Dolores Claiborne (1995)
King’s novel is a first-person spoken confessional, given to the police by a crotchety old woman accused of murdering her batty old employer. The film, directed by Helen Mirren’s husband Taylor Hackford, is a moving, captivating melodrama with another standout performance from Kathy Bates as a secretive woman with a hell of story to tell. It’s a story of family, friendship, misery and revenge, and it’s told with compassion and depth, laying bare the awful realities of a loveless and abusive marriage in a claustrophobic small town with unblinking precision. Dolores is probably King’s most fleshed-out female character and her caustic humour and penetrating self-analysis makes her a joy to spend time with. This understated drama, with its depth and emotional intensity, more than does her justice.
The Green Mile (1999)
Frank Darabont’s second Stephen King adaptation is also a prison movie, set on death row in the 1930s where a mysterious convict turns the worlds of his fellow prisoners and guards upside down. Unlike Shawshank, The Green Mile has elements of the supernatural, but like The Dead Zone the focus is more on building sympathetic characters who we’re willing to follow into the dark.
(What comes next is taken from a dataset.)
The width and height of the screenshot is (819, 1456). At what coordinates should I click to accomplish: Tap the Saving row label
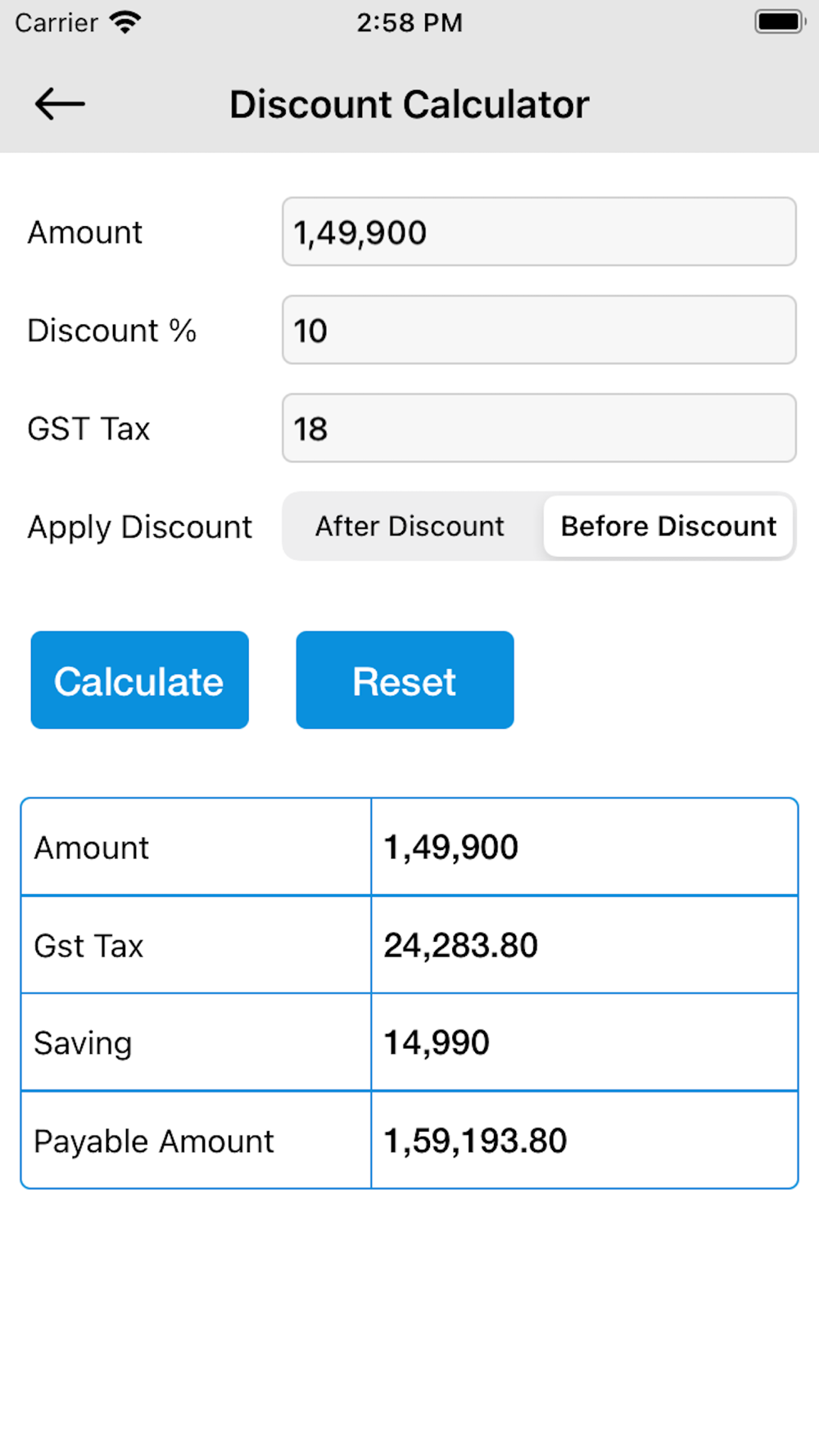83,1043
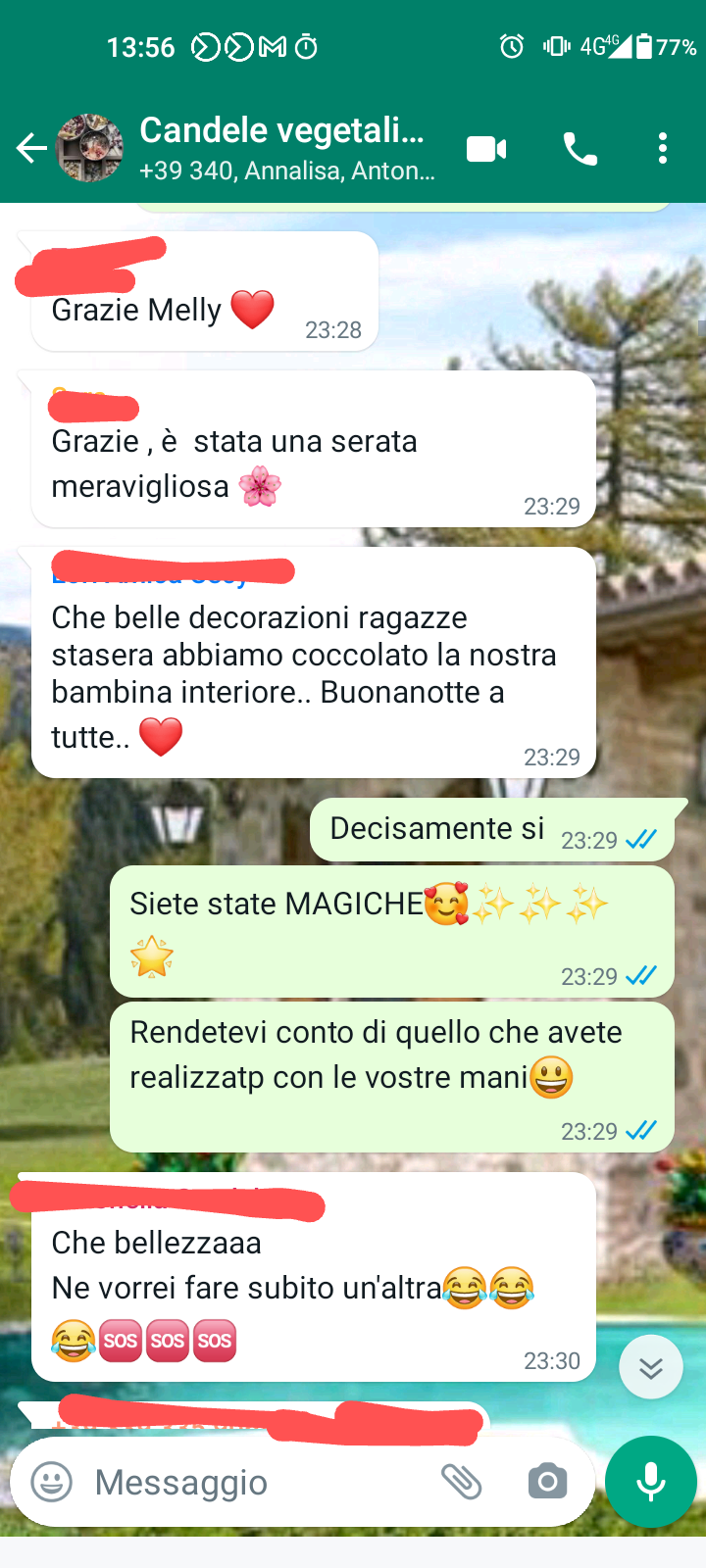Tap the microphone voice message button

click(651, 1482)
Tom Hanks brings gravitas as the ordinary man faced with an extraordinary situation, while Michael Clarke Duncan is unforgettable as gentle giant John Coffey, a simple man whose cruel fate has been written by the incomprehensible forces working through him. Make no mistake – this film is a five-tissue weepie of the most manipulative and exhausting sort, but it weaves its slow-burn tapestry with fulsome grace and sensitivity. Not only is it a superb film, it’s also the closest of all adaptations to King’s original text, and respectfully captures the author’s nuances with old-school cinematic flair.